Um novo memorando da Casa Branca assinado pelo presidente dos Estados Unidos, Donald Trump, determina a criação de um programa que permitirá a empresas privadas norte-americanas autorizadas participar de operações cibernéticas contra organizações criminosas transnacionais estrangeiras.


A iniciativa ficará sob responsabilidade do National Coordination Center (NCC) e prevê que empresas previamente avaliadas possam empregar suas capacidades técnicas para combater grupos envolvidos em crimes cibernéticos, fraudes e outros esquemas direcionados contra cidadãos e interesses dos Estados Unidos.


Segundo o memorando, as companhias participantes atuarão sob direção e supervisão do governo federal. Cada operação dependerá de autorização e deverá respeitar parâmetros e restrições previamente definidos.


O programa prevê duas categorias principais de atuação. A primeira envolve operações de vigilância cibernética, nas quais empresas autorizadas poderão acessar dados sensíveis sem autorização do proprietário ou operador do sistema alvo.


A segunda categoria é mais ofensiva e envolve operações de "efeitos cibernéticos". Essas ações poderão resultar em interrupção, negação, degradação ou destruição de sistemas de informação, redes ou infraestrutura pertencentes às organizações criminosas selecionadas como alvo.


Poderão ser enquadrados grupos estrangeiros envolvidos em crimes facilitados por meios digitais contra o governo dos EUA, cidadãos norte-americanos ou interesses do país. O memorando estabelece que os alvos não devem fazer parte institucionalmente de governos estrangeiros nem operar integralmente sob suas ordens, a menos que existam evidências demonstrando essa conexão.

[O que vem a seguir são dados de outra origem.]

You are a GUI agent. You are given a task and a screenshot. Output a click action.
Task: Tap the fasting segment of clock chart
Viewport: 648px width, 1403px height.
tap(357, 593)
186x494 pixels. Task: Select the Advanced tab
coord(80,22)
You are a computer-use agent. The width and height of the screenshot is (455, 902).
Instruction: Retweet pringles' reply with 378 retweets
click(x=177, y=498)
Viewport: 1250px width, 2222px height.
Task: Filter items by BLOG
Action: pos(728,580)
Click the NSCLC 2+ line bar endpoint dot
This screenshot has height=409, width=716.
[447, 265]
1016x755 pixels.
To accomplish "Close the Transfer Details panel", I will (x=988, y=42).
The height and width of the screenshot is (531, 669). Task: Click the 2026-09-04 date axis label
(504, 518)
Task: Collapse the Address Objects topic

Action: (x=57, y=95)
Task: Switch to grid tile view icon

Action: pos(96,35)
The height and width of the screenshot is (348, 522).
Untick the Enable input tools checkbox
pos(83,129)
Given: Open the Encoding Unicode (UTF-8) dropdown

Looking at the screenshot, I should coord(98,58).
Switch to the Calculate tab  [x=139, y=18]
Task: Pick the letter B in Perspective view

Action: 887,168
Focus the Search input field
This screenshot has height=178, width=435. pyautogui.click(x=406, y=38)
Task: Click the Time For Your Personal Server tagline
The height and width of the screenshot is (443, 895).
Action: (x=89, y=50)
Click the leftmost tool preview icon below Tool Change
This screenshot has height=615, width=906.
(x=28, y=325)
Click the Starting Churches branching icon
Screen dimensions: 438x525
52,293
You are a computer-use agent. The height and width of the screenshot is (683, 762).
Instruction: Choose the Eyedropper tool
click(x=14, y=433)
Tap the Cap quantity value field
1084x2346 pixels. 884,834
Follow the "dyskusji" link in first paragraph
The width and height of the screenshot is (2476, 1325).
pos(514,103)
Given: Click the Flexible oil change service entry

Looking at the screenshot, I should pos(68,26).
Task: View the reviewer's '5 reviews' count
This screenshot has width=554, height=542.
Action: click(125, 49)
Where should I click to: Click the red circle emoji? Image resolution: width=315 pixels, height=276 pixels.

As empresas também terão de interromper qualquer operação que ultrapasse os limites da autorização concedida. Entre as restrições estão ações contra cidadãos norte-americanos, sistemas localizados nos Estados Unidos ou infraestruturas controladas por pessoas dos EUA.


Caso uma operação alcance inadvertidamente algum desses alvos protegidos, a empresa deverá aplicar procedimentos para minimizar o impacto e comunicar imediatamente o NCC. O órgão, por sua vez, ficará responsável por notificar o Departamento de Justiça.


A iniciativa amplia uma estratégia anunciada pela Casa Branca em março para combater organizações criminosas transnacionais envolvidas em ransomware, distribuição de malware, phishing, fraudes financeiras, sextorsão, golpes conhecidos como "pig butchering" e esquemas de falsificação de identidade.


De acordo com dados divulgados pelo governo norte-americano, consumidores dos Estados Unidos relataram perdas estimadas em US$ 20,8 bilhões relacionadas a crimes facilitados por meios digitais.


A medida representa uma expansão significativa da participação do setor privado em operações cibernéticas ofensivas conduzidas sob supervisão do governo norte-americano. O modelo, porém, levanta questões jurídicas e de segurança, já que a legislação vigente nos Estados Unidos restringe empresas privadas de realizar ataques ou operações de interrupção cibernética sem autorização judicial.


A decisão ocorre enquanto outros países também discutem ampliar suas capacidades ofensivas no ambiente digital. Na Alemanha, o governo aprovou um projeto de legislação que amplia os poderes das agências de inteligência doméstica e estrangeira para desativar servidores hostis, interromper redes cibernéticas no exterior, realizar operações de resposta contra hackers ligados a Estados e sabotar cadeias de suprimentos de adversários.